Problem requirements -
Copy the records below exactly, from the line containing "You are a GUI" through the last line, and leave out every picture.

Saved entries -

* * *

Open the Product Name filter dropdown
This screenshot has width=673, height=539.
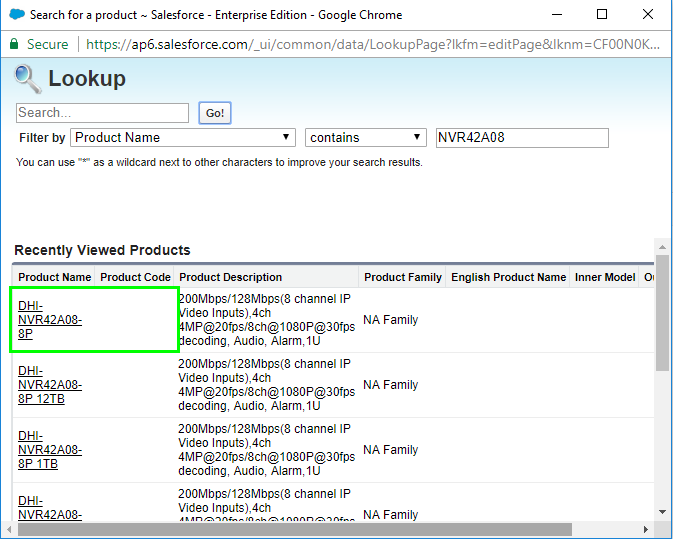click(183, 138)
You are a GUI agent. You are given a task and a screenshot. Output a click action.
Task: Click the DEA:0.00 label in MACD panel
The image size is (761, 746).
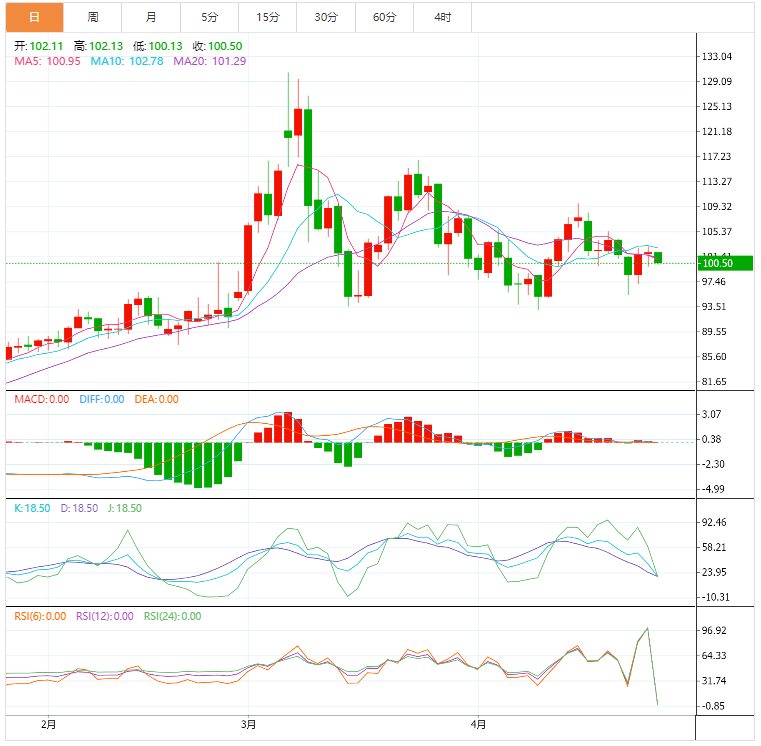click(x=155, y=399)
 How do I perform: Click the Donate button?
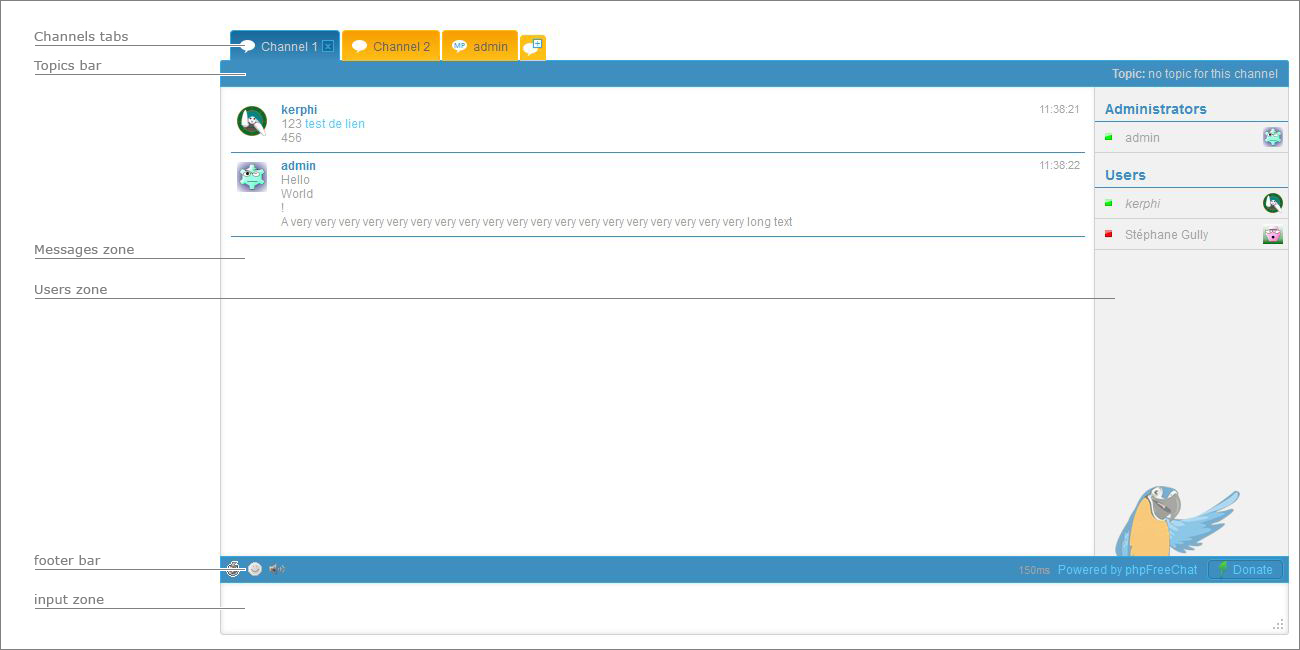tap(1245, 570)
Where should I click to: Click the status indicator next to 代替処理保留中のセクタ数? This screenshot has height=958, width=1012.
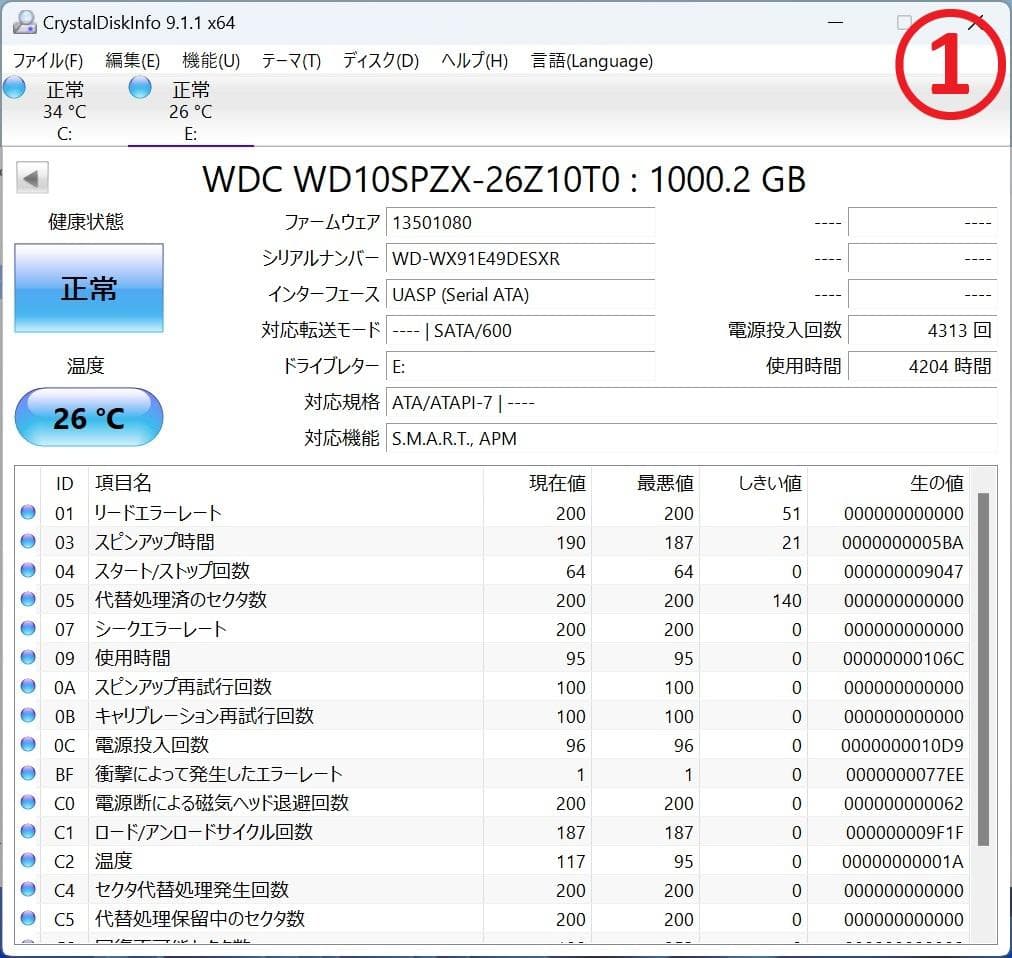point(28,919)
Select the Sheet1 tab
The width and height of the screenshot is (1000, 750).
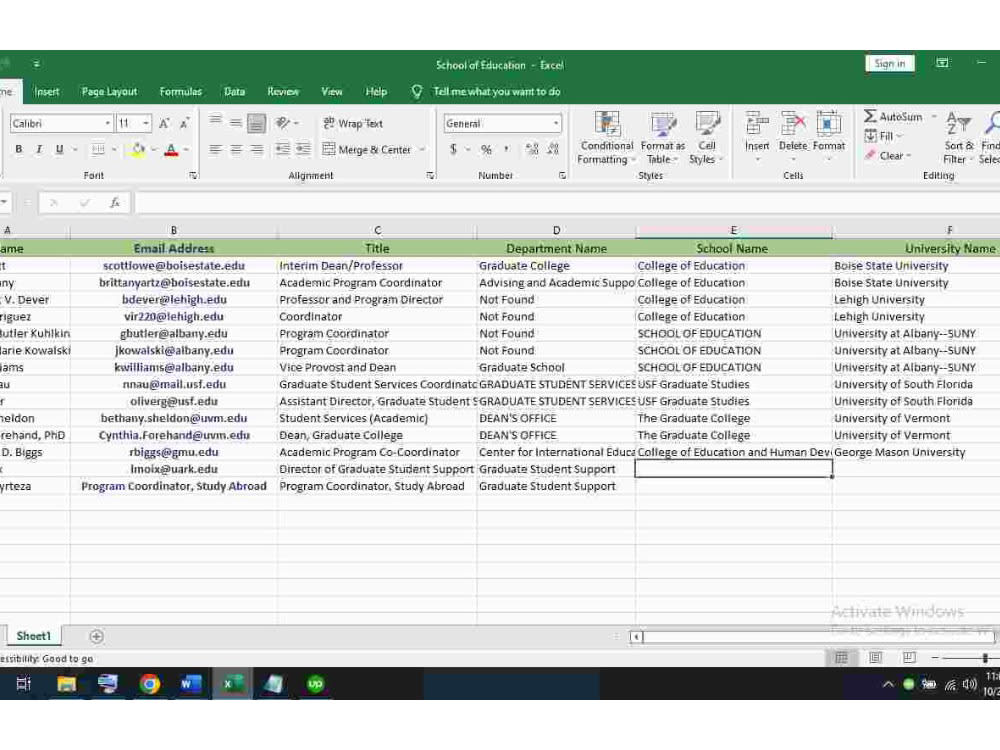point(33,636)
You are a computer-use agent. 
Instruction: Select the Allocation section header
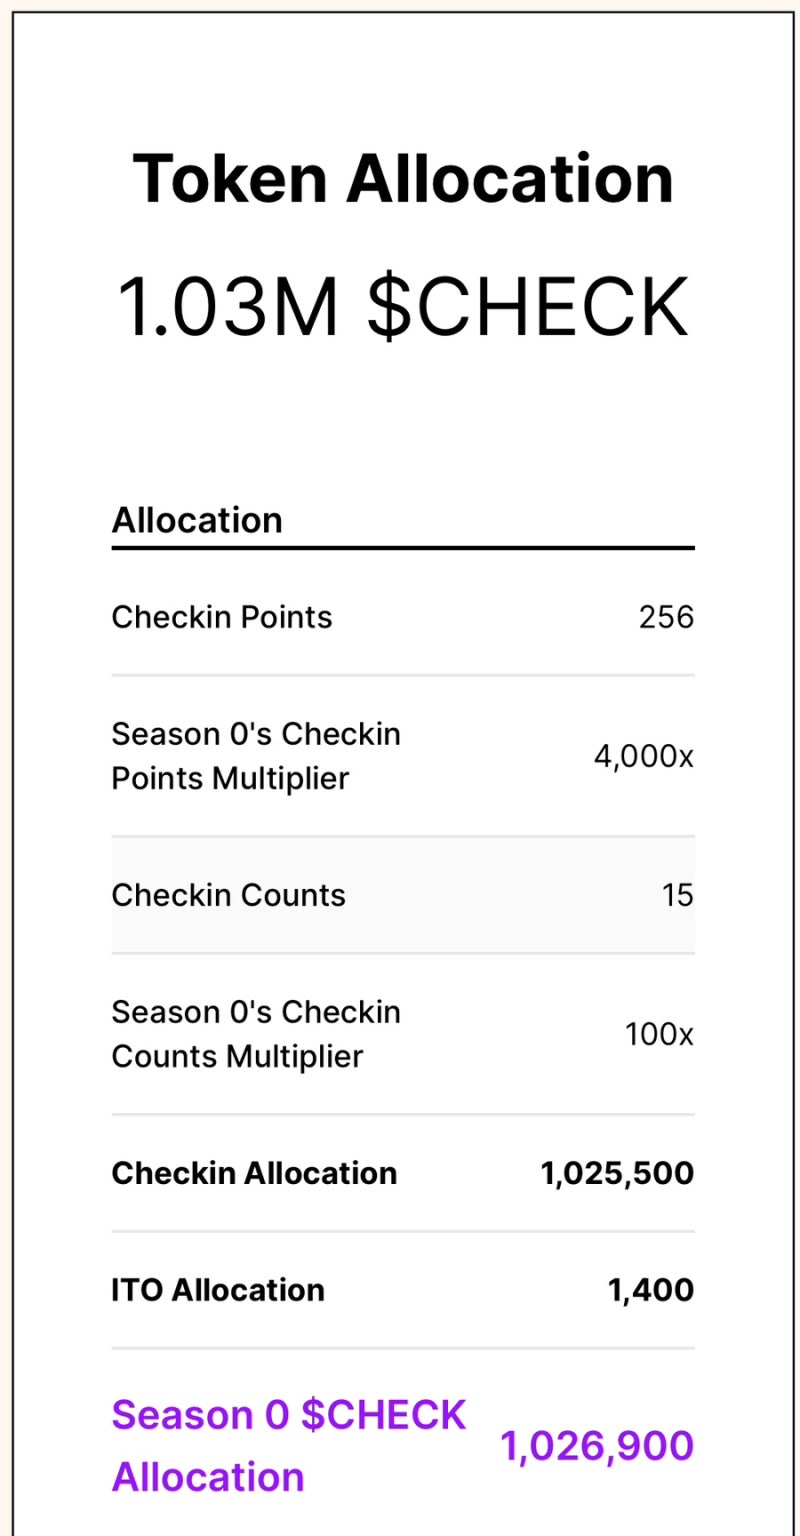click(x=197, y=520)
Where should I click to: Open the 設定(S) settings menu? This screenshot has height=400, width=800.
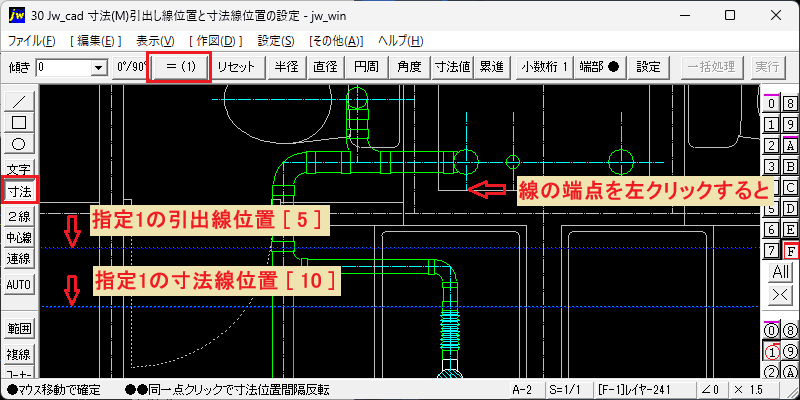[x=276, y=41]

* * *

Solution to this exercise -
You are a GUI agent. You are given a task and a screenshot. Output a click action.
Task: Click the DEA:0.00 label in MACD panel
The image size is (761, 746).
click(x=155, y=399)
 How do I perform: Click the Donate button?
tap(1245, 570)
Where should I click to: Click the status indicator next to 代替処理保留中のセクタ数? This screenshot has height=958, width=1012.
point(28,919)
Select the Sheet1 tab
The width and height of the screenshot is (1000, 750).
point(33,636)
You are a computer-use agent. 
Instruction: Select the Allocation section header
click(x=197, y=520)
Where should I click to: Open the 設定(S) settings menu? This screenshot has height=400, width=800.
[x=276, y=41]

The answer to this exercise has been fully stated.